Although it is theoretically possible that there is some option on the in vitro diagnostics market performing better, our data show that the Architect c16000 performance in terms of MU on clinical samples (3.76%) may represent the state of the art of the CRP measurement to be employed for the definition of APS for MU according to the model three of the EFLM Strategic Conference. If we consider this APS as desirable, we can also modulate the quality level to minimum goal (3.76% + ½ 3.76% = 5.64%), as previously described [10]. From data in Table 2, all the evaluated systems fulfilled this minimum quality goal for CRP MU. It is however expected that involved manufacturers work for improving the quality of assay performance to move towards the desirable quality goal in the next future. In this context, it is noteworthy the worsening of the analytical performance of CRP measurement between successive generations of platforms when Abbott Diagnostics products are considered. We recommend that manufacturers, before releasing any kind of technological upgrade, should pay major attention to assuring an equivalent, if not better, analytical quality of provided measurements.

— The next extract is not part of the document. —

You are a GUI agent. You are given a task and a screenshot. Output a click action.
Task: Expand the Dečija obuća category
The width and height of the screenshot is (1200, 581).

In this brief communication, we gave an example of the concepts previously mentioned for deriving APS for MU using the Milan model 3 [10]. The major components of the process are as follows: 1) assess combined standard MU for the selected measurand, based on u_cal and random effects for commonly used measuring systems; 2) for random effects assessment, use material(s) other than those used to control the assay alignment and randomly spaced throughout the day; 3) identify the combined standard MU from the best performing system as the ‘desirable’ APS; and 4) establish the ‘minimum’ APS as being 50% greater than the desirable one. One potential limitation of our study was that only one level for pool material was employed, based on the CRP threshold having the major clinical impact (i. e., the upper reference limit). The need of more than one level that spans the reportable range for the test for the optimal estimate of MU has been previously underlined [1], [2]. Another study limitation is the use of only one version of each method, including the determined best system which is used to set the APS. This could not allow optimal capture of the variation in performance that would be seen in various laboratories.